“Who’s us?” I asked.

“Tha’ll know soon enough. They’re waitin’ for us i’ th’ room upstairs—but come into th’ snug an’ have a glass o’ ale. Tha looks breathed and flustered, an’ as if tha’d seen a boggart on th’ road. There’s a chap inside aw want thee to know—he’s a rare ’un. He’s a better scholard nor other thee nor me, Ben, and aw’se warrant tha’ll like him, when tha knows him.”

“Who is it, George?”

“They call him Booth, John Booth, th’ parson’s son at Lowmoor.”

“Is he one on yo’?” I asked.

“As close as th’ heft to th’ blade,” replied George. And I breathed more freely, for John Booth I had seen many a time at Mr. Wright’s, the saddler’s, in Huddersfield; and I, though I had had no speech with him, had heard much of his great learning and sweet temper. He was not one to harm a fly. His father was, I knew, the Vicar at Lowmoor Church, and a master cropper to boot. Surely the son of a parson and of a finisher was engaged in no enterprise that need daunt my father’s son.

He was sat in the snug, a pot of ale before him, scarce tasted; a youth not more than twenty–one or two years old, with pale face, long lank dark hair that fell on either side a high and narrow brow. His eye was dark and melancholy, his lip’s somewhat thin. His face was bare of beard, of an oval shape, and womanish. He had a low, soft voice, and spoke more town like than I was used to. But he had a sweet smile and a winning, caressing way that partly irritated me because I thought it out of place in a man. But it was very hard to stand against all the same.

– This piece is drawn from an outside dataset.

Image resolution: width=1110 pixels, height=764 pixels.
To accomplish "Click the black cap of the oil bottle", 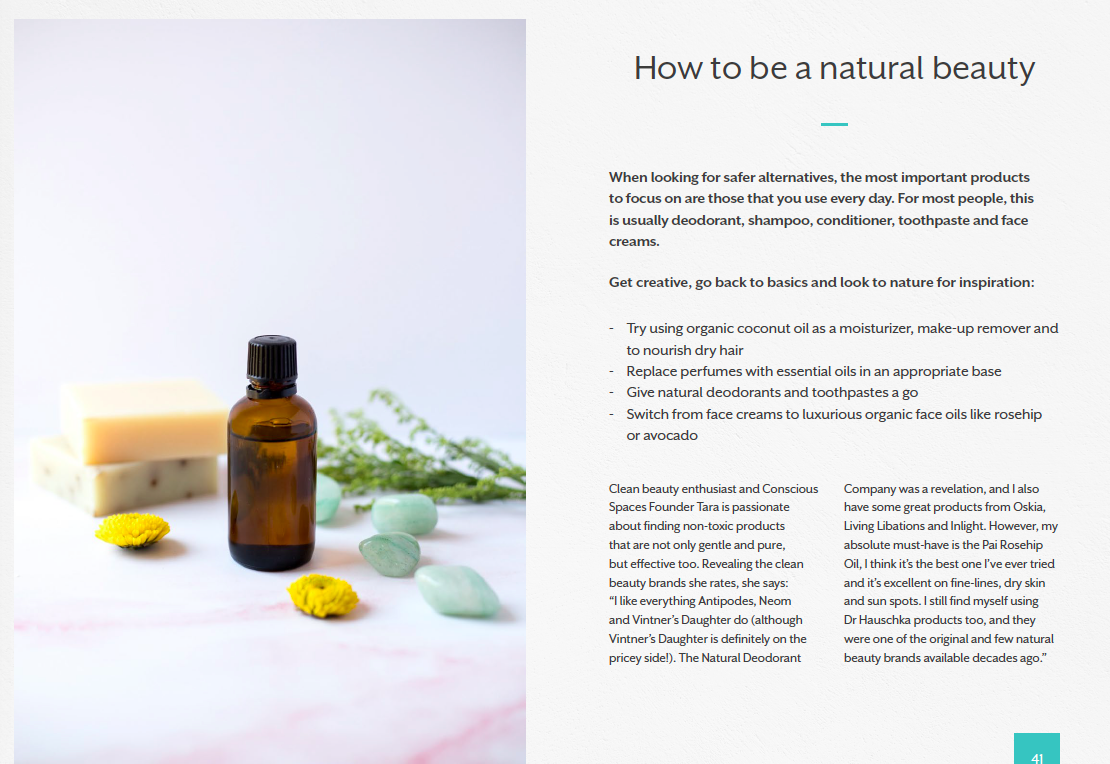I will coord(272,360).
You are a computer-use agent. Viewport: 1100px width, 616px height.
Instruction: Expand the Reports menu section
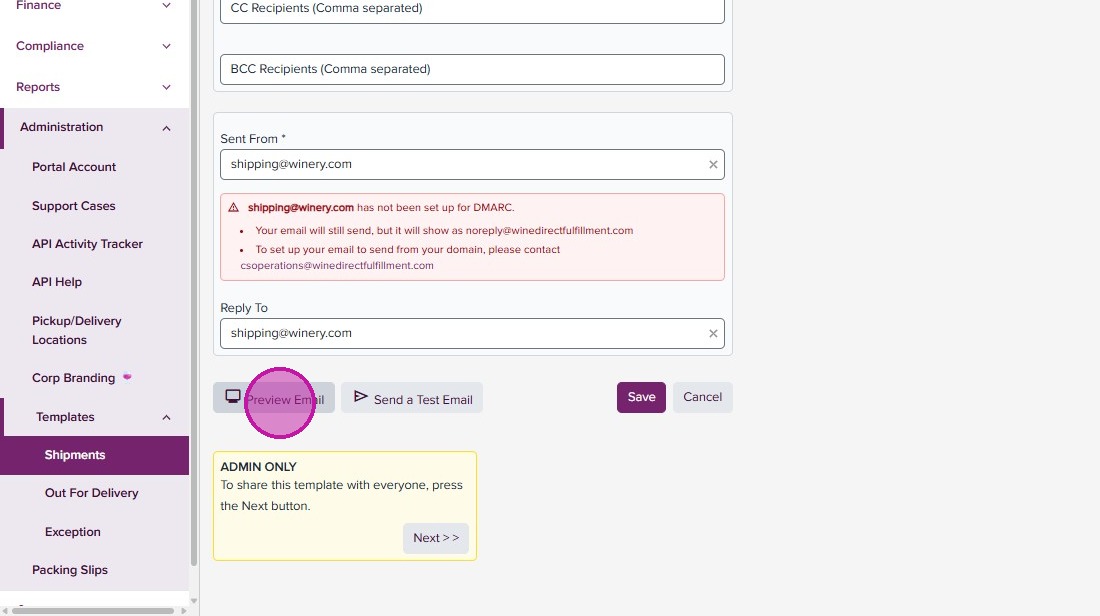(167, 87)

“I am glad to see you, Mr. Bamforth,” he said, placing a hand that, despite his trade, was small and white, in my own big, brawny fist. He looked very slim by the side of me as we stood hand in hand, for I am six feet and more and big built, and thanks be to God hard as nails and little bent even yet. But it is mind, my children, not matter, that rules the world.See how he tickled me at the very start,—“Mr. Bamforth”—there was a whole page of delicate flattery in the very words and way of breathing on it. It meant I was a man. It meant I was of some place and power in his reckoning of me. I felt myself flush, and I grew bigger to myself. Why, I do not think anyone had ever called me “Mr. Bamforth” before. Even ’Siah, our teamer, called me “Ben.” The Vicar at the Church called me “Ben,” and ruffled me not a little by the patronizing way he had. Mr. Webster, at the Powle, called me “Ben;” but that I did not mind, for he said it as though he loved me.

“I am glad to see you. Any friend of George Mellor’s is welcome, but your father’s son is thrice welcome. George, do you go in and prepare our friends to receive a new member. Set all things in order, and I will talk meanwhile with your cousin.”

“And so, Mr. Bamforth,” he continued.